PPP1R3E Activators
Chemical activators of PPP1R3E can function through various mechanisms to enhance its activity within the cellular environment. Isoproterenol, a synthetic catecholamine, serves as an agonist for beta-adrenergic receptors, which subsequently activates adenylate cyclase. This activation leads to an increase in cyclic AMP (cAMP) levels within the cell, which in turn activates protein kinase A (PKA). The activated PKA then phosphorylates target proteins, which can include downstream effectors that promote the activation of PPP1R3E. Similarly, Forskolin, by directly stimulating adenylate cyclase independent of receptor interaction, elevates intracellular cAMP, thus facilitating a parallel activation route for PKA and subsequent downstream effects on PPP1R3E. Glucagon, through its receptor interaction, also follows this adenylate cyclase-mediated pathway for the activation of PPP1R3E. In addition, IBMX, a non-specific inhibitor of phosphodiesterases, prevents the degradation of cAMP and cGMP, thereby sustaining PKA and PKG activities that are capable of influencing PPP1R3E activity.

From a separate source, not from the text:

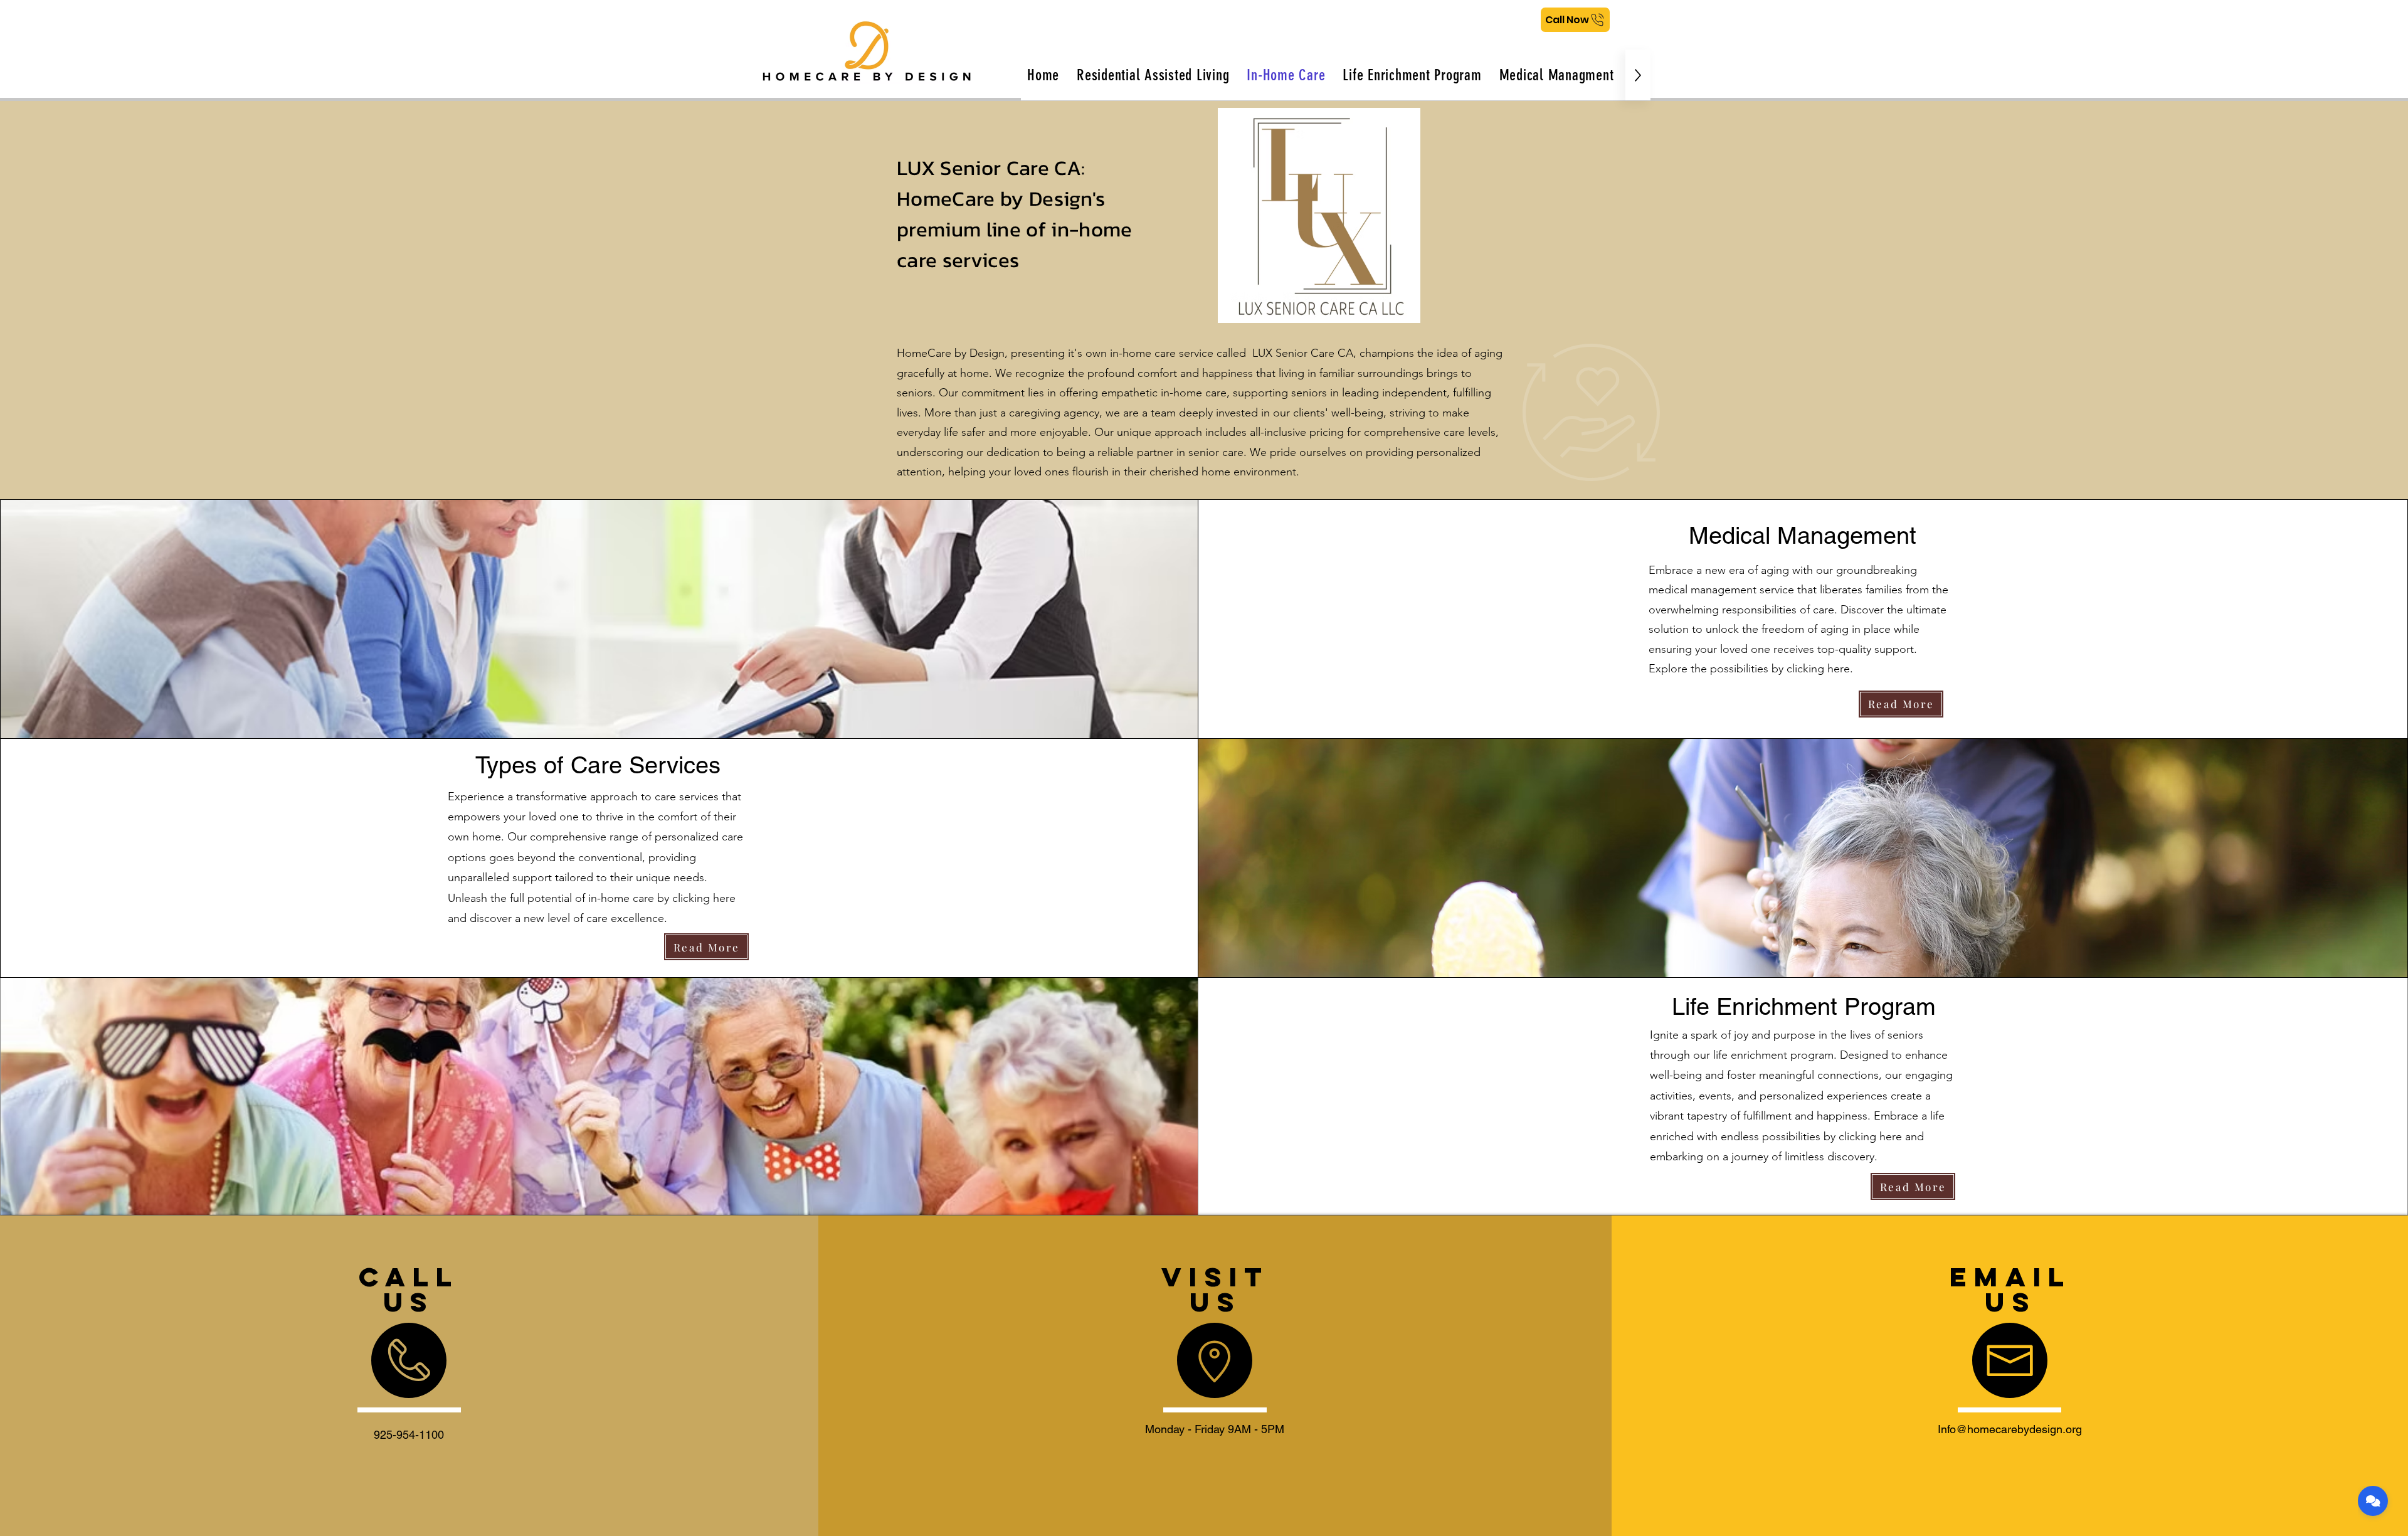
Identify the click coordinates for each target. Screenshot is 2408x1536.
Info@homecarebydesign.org (2010, 1429)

Cilostamide specifically inhibits phosphodiesterase 3 to increase cAMP levels, thereby fostering an environment conducive to PKA activation and subsequent PPP1R3E activation. Okadaic acid, while primarily known as a potent inhibitor of protein phosphatase 2A (PP2A), can also indirectly influence the balance of phosphatase activities in favor of PPP1R3E activation. In a similar vein, Calyculin A, which selectively inhibits PP2A over PP1, may tilt the equilibrium towards PP1 isoforms such as PPP1R3E, enhancing its activation state. The inhibition of the PDE5 enzyme by Sildenafil leads to an accumulation of cGMP, which activates PKG and can indirectly activate PPP1R3E. Dipyridamole and Zaprinast also raise cAMP and cGMP levels by inhibiting phosphodiesterases, fostering an environment that supports PKA and PKG activation and thereby PPP1R3E activation. Finally, Vinpocetine and Anagrelide, by inhibiting PDE1 and PDE3 respectively, increase cAMP levels, which in turn activate PKA, further contributing to the activation of PPP1R3E. These chemicals, through their distinct but convergent pathways, all contribute to the activation state of PPP1R3E by modulating the balance of kinase and phosphatase activities within the cell.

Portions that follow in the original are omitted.